Trivia - origin of Stoke and anti-Stoke

According to Stokes’ law, the frequency of fluorescent light is always smaller or at most equal of that exciting light. Stokes lines are thus those that correspond to Stoke’s law, and anti-Stokes line are those that contradict it. This is adopted for the Raman effect, in spite of its difference from the original intended term of usage.

Trivia 2 - why we do not use anti-Stoke (usually)

The difference in intensity of the Stokes and anti-Stokes components is due to the different number of molecules in each state initially. The population follows the Boltzmann distribution: \[ N \propto\left( { - {E \over {{k_B}T}}} \right) \]

Therefore there are exponentially fewer molecules that start out in the higher energy vibrational state. Since it is these that give rise to the anti-Stokes scattering, this is much less intense. The disparity is also reduced with increased temperature, and the difference can be used as a measure of temperature.

A typical Raman experiment

Traditionally, C. V. Raman (1918) used light from the Sun focused through a telescope to achieve a high enough intensity in his scattered signal.

The mundane and old technique of sun-exposure Raman source, use in the paper of C. V. Raman

Modern spectrometers use both improved sources and more sensitive detectors to obtain better results. Nowadays, lasers are normally employed due to their high intensity, single wavelength and coherent beam instead.
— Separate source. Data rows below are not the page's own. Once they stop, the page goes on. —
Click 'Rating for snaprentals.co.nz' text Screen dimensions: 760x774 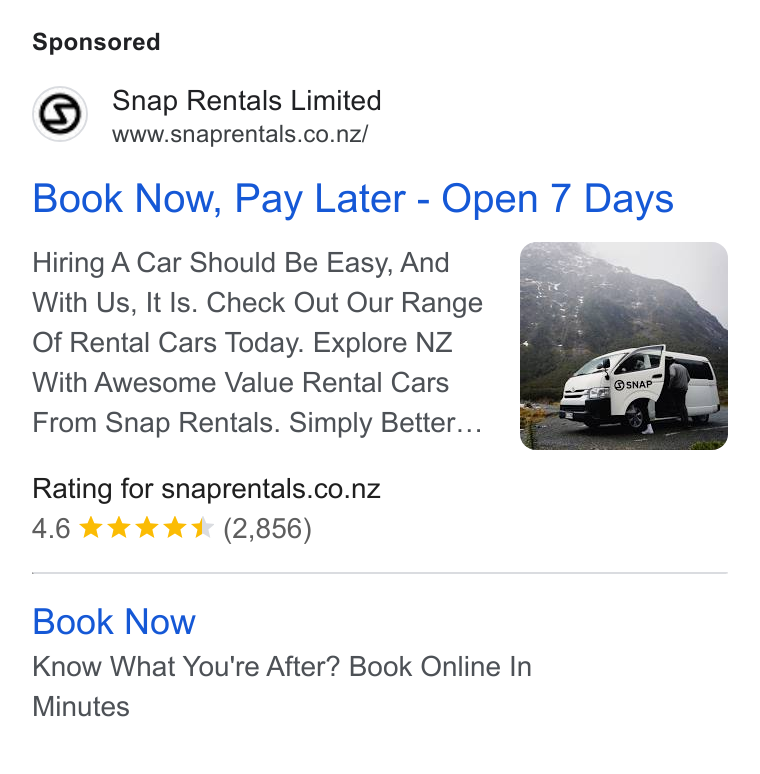tap(206, 489)
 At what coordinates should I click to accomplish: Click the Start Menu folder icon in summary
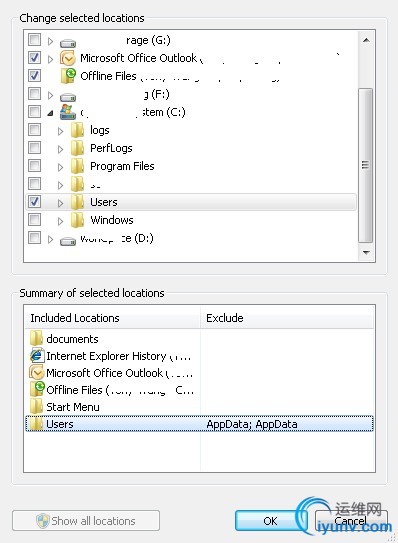click(36, 407)
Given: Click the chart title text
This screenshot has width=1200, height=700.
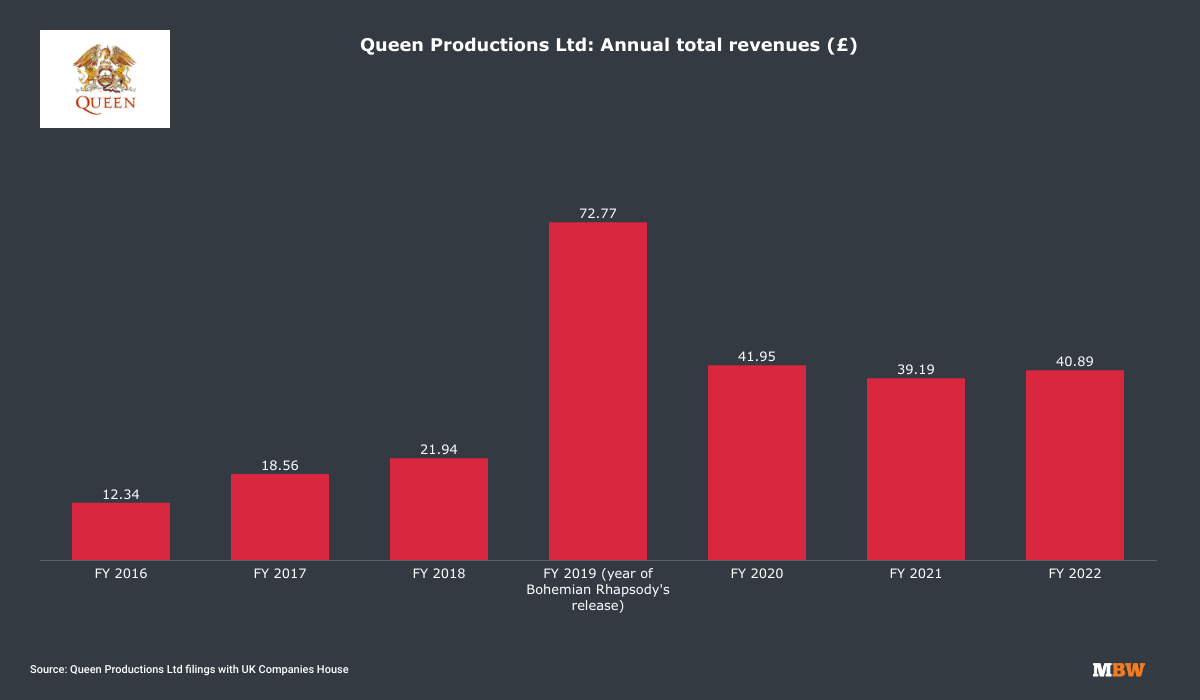Looking at the screenshot, I should (608, 45).
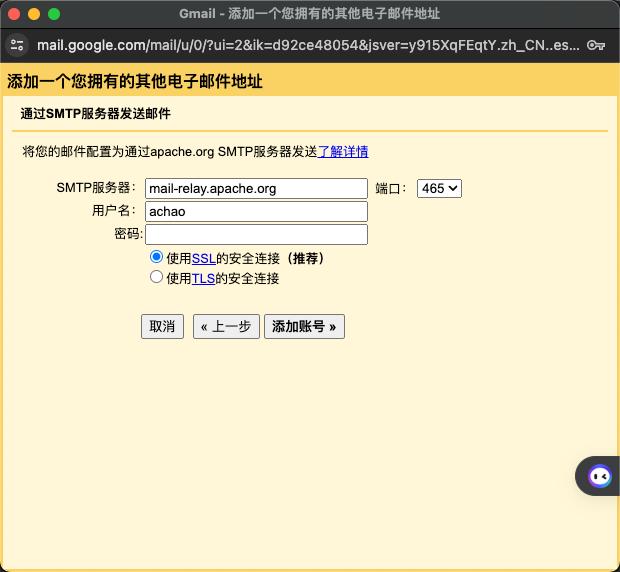Click the Gmail window title bar text
This screenshot has width=620, height=572.
click(x=309, y=14)

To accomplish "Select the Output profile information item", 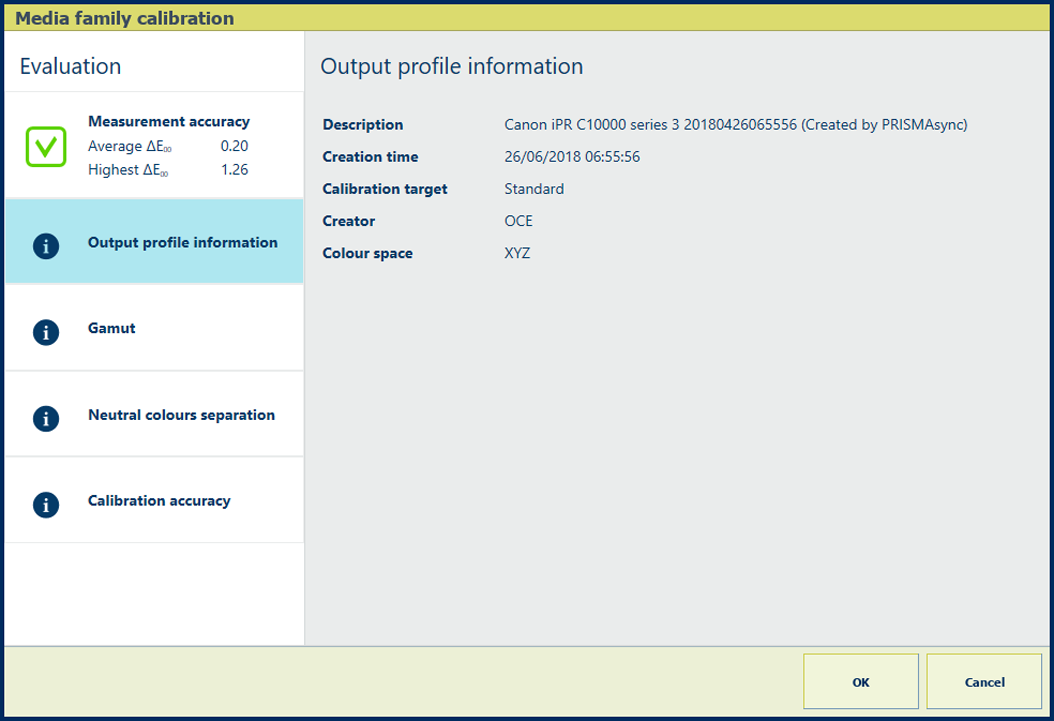I will pos(182,243).
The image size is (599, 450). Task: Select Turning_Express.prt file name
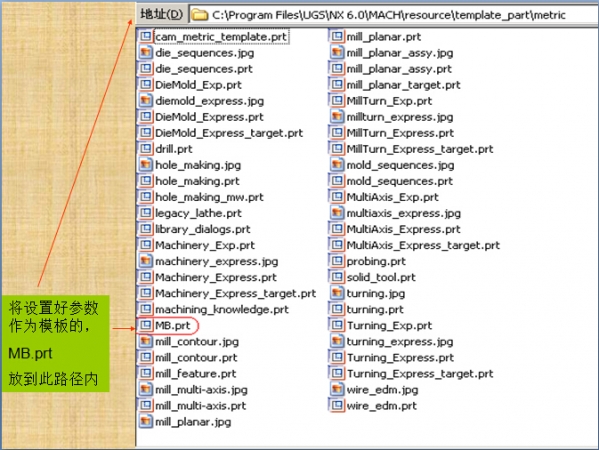coord(400,358)
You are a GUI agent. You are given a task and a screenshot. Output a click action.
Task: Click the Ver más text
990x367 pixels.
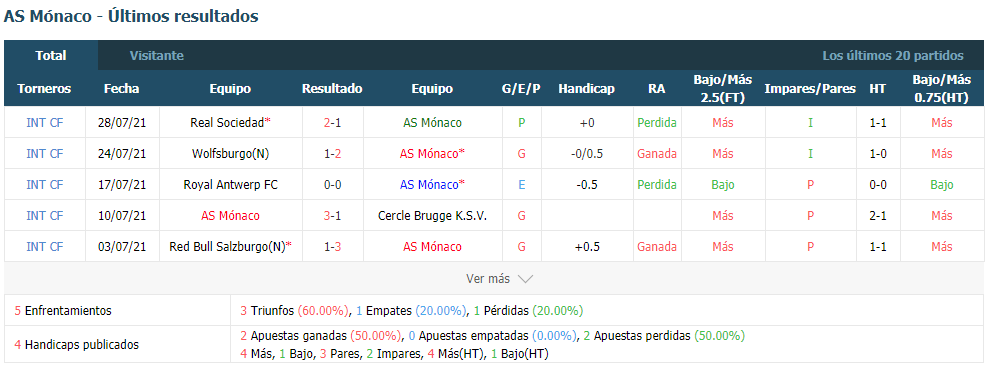coord(487,279)
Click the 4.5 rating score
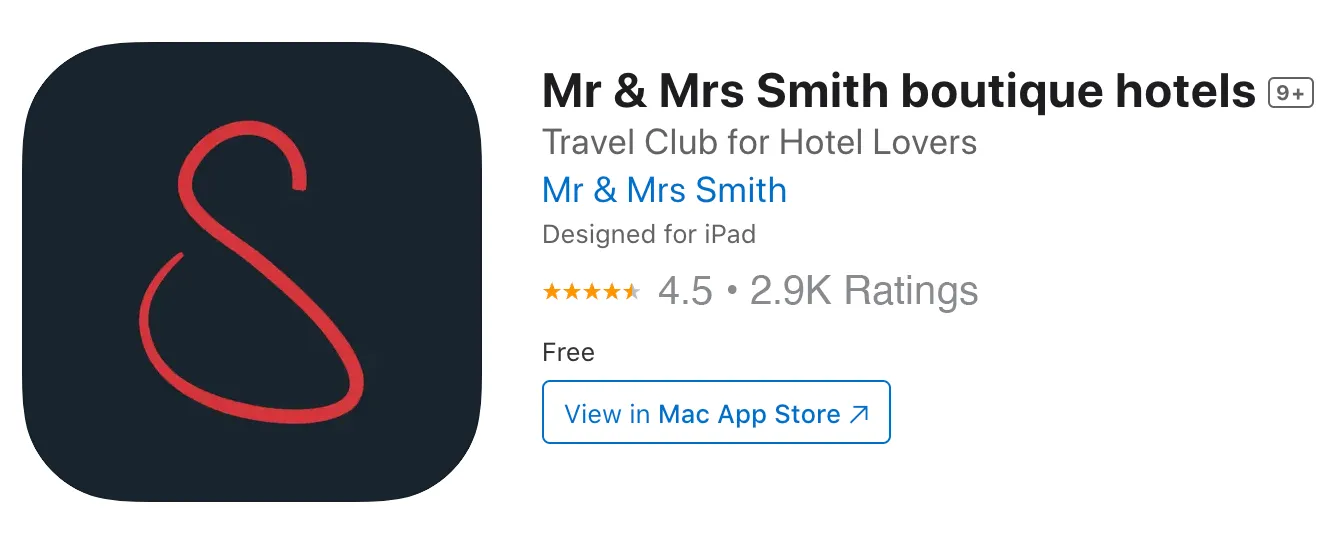 [685, 291]
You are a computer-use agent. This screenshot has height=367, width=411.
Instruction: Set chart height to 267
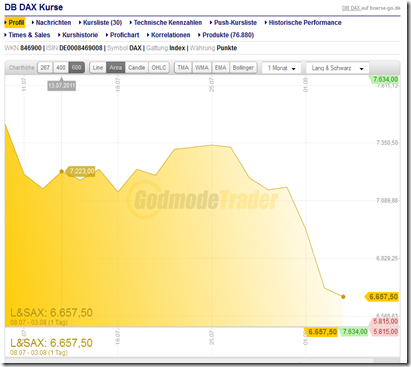point(45,68)
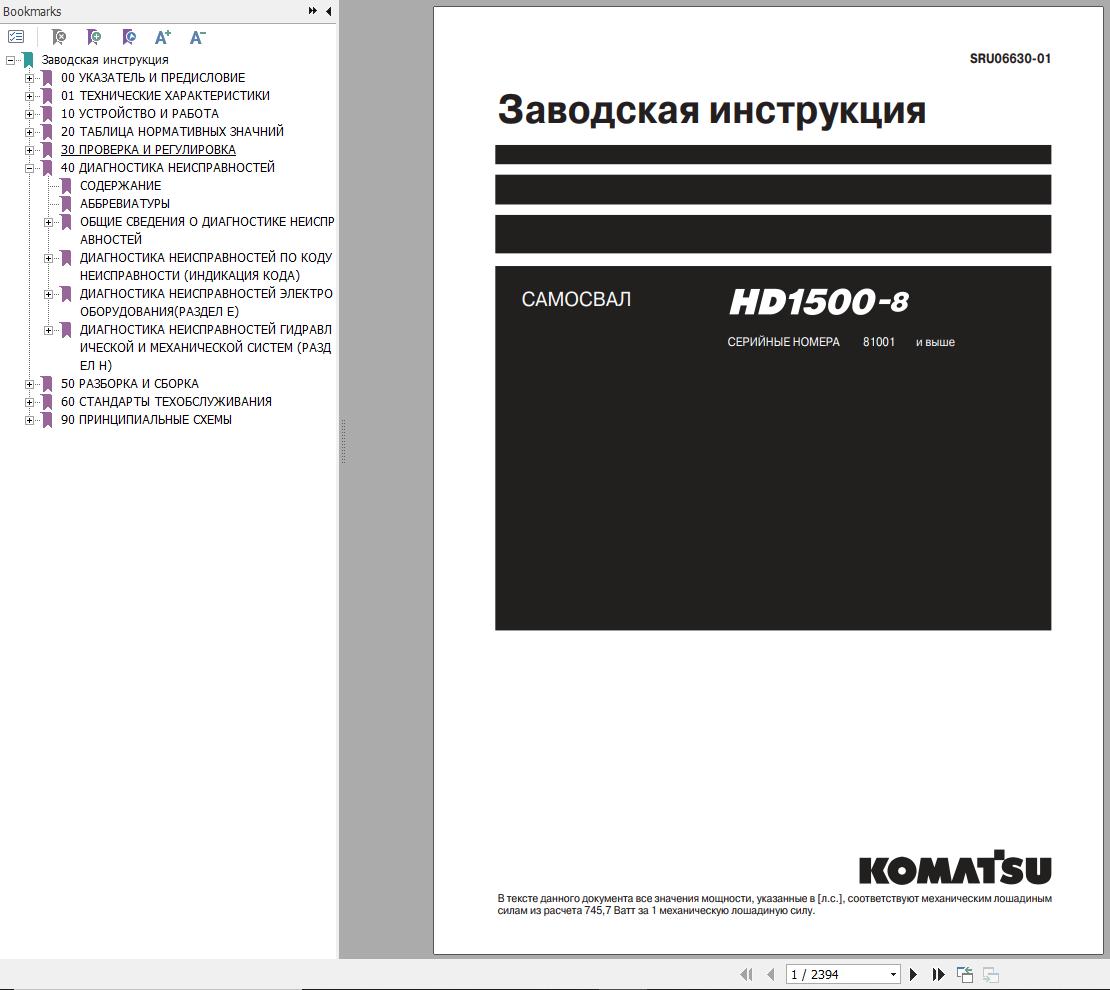This screenshot has width=1110, height=990.
Task: Toggle the left panel arrow beside Bookmarks title
Action: pyautogui.click(x=327, y=11)
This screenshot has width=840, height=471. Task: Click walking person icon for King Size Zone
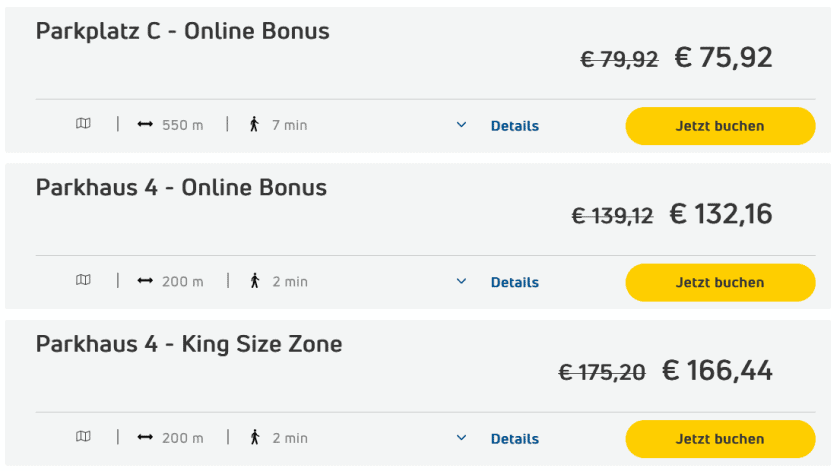[x=254, y=437]
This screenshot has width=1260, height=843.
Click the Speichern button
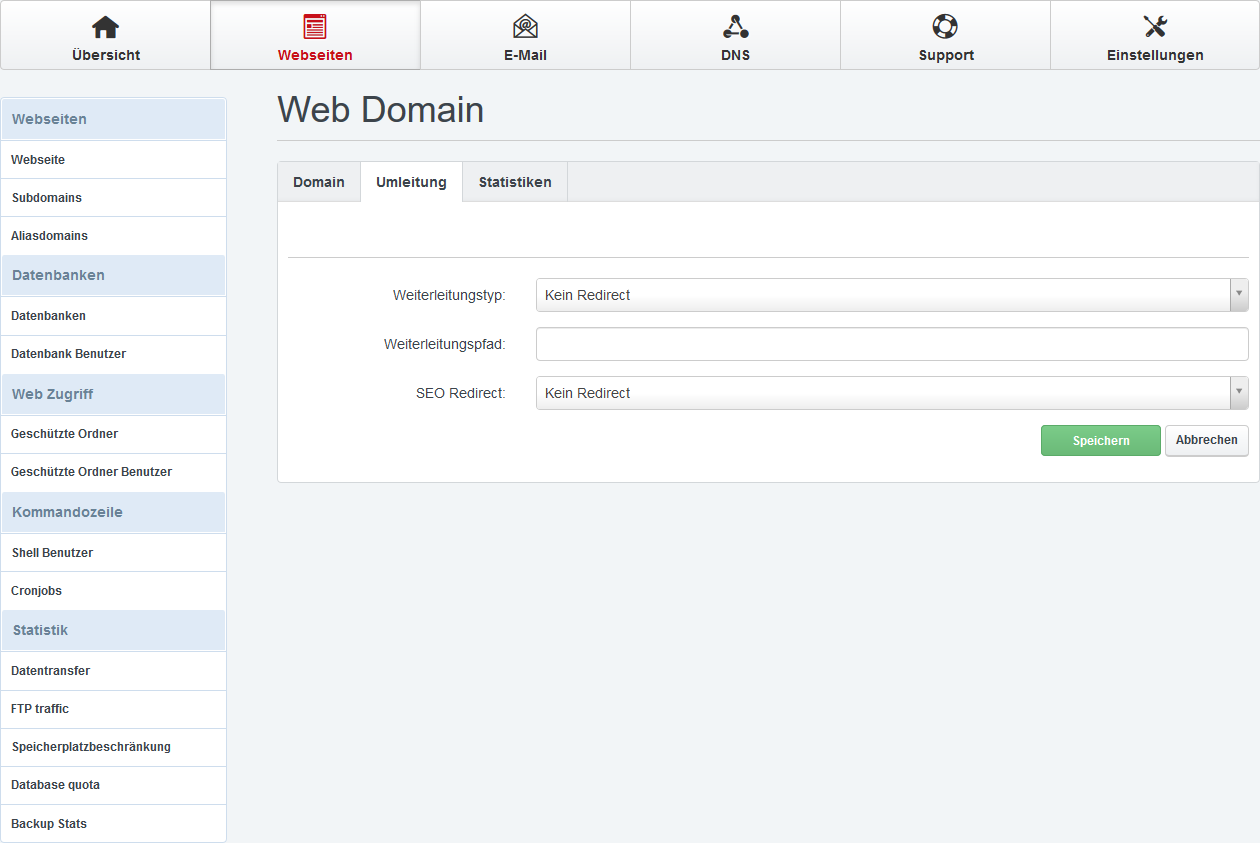pos(1100,440)
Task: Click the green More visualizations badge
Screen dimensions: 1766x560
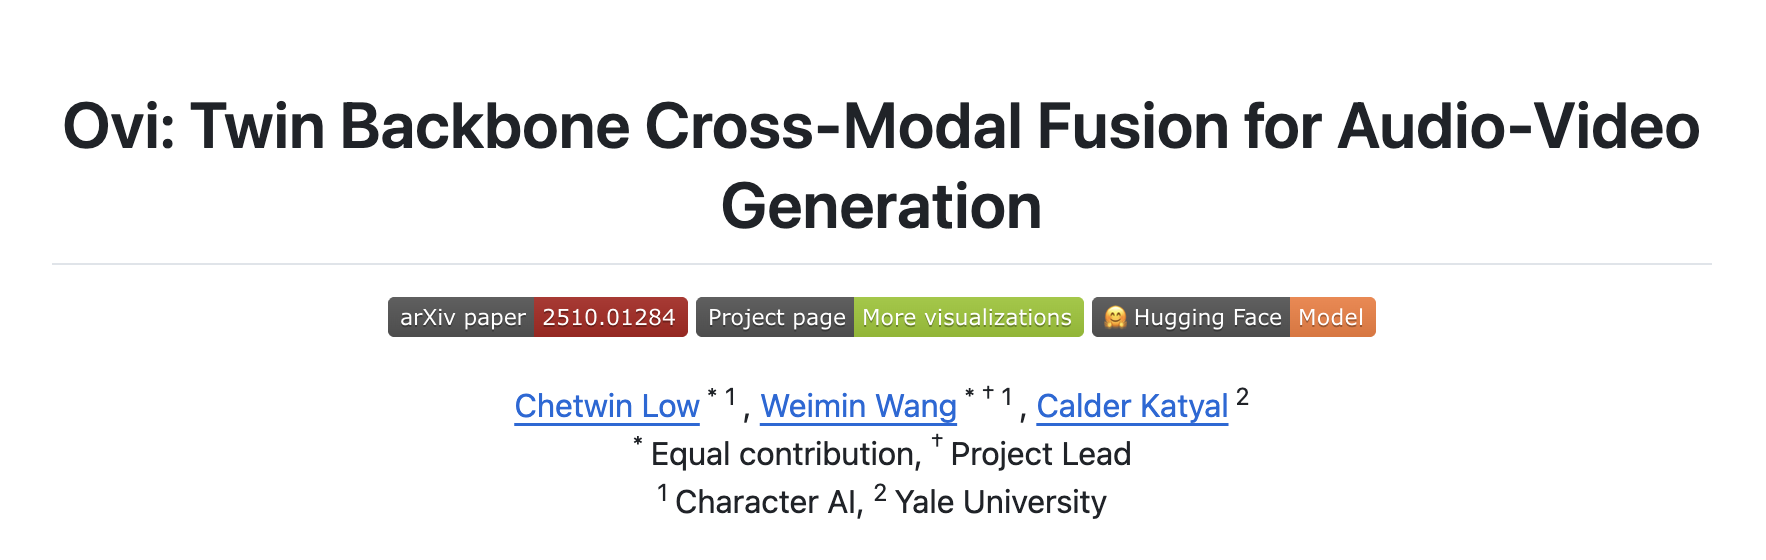Action: point(967,318)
The fact that Raman spectroscopy is discovered and investigated further before quantum mechanics was born, is a problem in itself. As such of the conflict between two regimes.

Our work is then to resolve it, in a way of partially unifying an observation on what is there, and not at all originally think of something.

Organization

We expected to finish this by late-March, early-April 2026. So counting from November, it will be around six months of development and writing.

For development per-week basis, we expect to use around 6–10 hours a week, depends on the time available to individual members.

There are mainly four phases:

General physics review and connections to (Raman) spectroscopy.
Spectroscopy and vibrational spectroscopy.
Raman spectroscopy in general - classical outlook.
Raman spectroscopy in general - quantum outlook.

The final part is the conclusion of the map between the two, questions, inquiries, unresolved problems, and so on about the theory itself.